Java is Simple and Powerful
Java was designed to be easy for the professional programmer to learn and use efficiently. Java makes itself simple by not having surprising features. Since it exposes the inner working of a machine, the programmer can perform his desired actions without fear. Unlike other programming systems that provide dozens of complicated ways to perform a simple task, Java provides a small number of clear ways to achieve a given task.
Security of Java
Today everyone is worried about safety and security. People feel that conducting commerce over the Internet is a safe as printing the credit card number on the first page of a Newspaper. Threatening of viruses and system hackers also exists. To overcome all these fears java has safety and security as its key design principle.
Using Java Compatible Browser, anyone can safely download java applets without the fear of viral infection or malicious intent. Java achieves this protection by confining a java program to the java execution environment and by making it inaccessible to other parts of the computer. We can download applets with confidence that no harm will be done and no security will be breached.
Portability of Java
In java, the same mechanism that gives security also helps in portability.
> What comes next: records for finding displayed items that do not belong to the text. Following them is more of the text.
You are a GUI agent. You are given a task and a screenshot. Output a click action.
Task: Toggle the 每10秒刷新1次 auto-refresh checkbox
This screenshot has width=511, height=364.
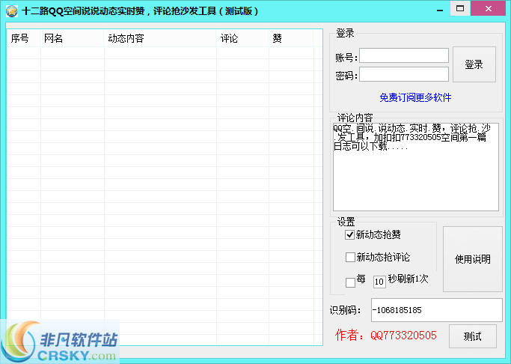pyautogui.click(x=350, y=282)
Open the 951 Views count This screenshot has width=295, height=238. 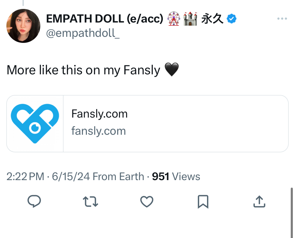click(176, 177)
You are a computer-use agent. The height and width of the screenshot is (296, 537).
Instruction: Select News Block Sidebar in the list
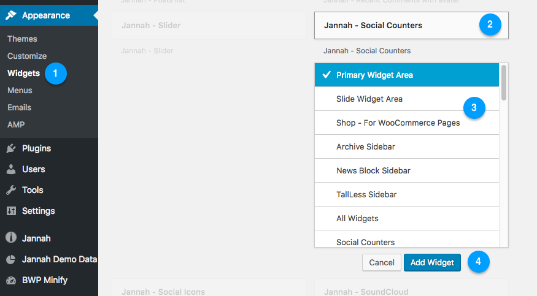[407, 170]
Many types of computers and operating systems are in use throughout the world and are connected to the internet. For downloading programs through different platforms connected to the internet, some portable, executable code is needed. Java's answer to these problems is its well designed architecture.
In this chapter, proposed research problem is discussed with its scope and objectives. Architecture of proposed problem is shown in Figure 1 to clear the whole concept of problem. Java will be used as a research tool.
In this present work the GUI interface will be created to pass the user query like a search engine. The search engine will be integrated with the cloud architecture.
The first output will be drawn in terms of query filtration and extraction of the keyword from the query analysis. Once the keyword analysis is performed the keyword reduction will be performed and finally the keywords will be drawn as output.
Figure 3.5.1 Intermediate output of approach
Now this extracted keyword will work as input to the cloud search architecture and based on the algorithmic approach it will return the effective URL list along with ranking.
Figure 3.5.2 Final outcome of approach
This is what, our outcome will be.
This chapter focuses on dividing the task in subtasks and according to the task, time slot is allocated to individual task so that task should be completed on time.
4.1 Gantt Chart
Table 4.1 Gantt chart
Time in Weeks
Data Collection and Study of Existing System
Study of Tool
Creating Cloud Database and its management
Design of GUI and User Query Filtration
Cloud Search and ranking
In this section, different time period is allocated to different tasks to manage the tasks properly and for timely completion of task.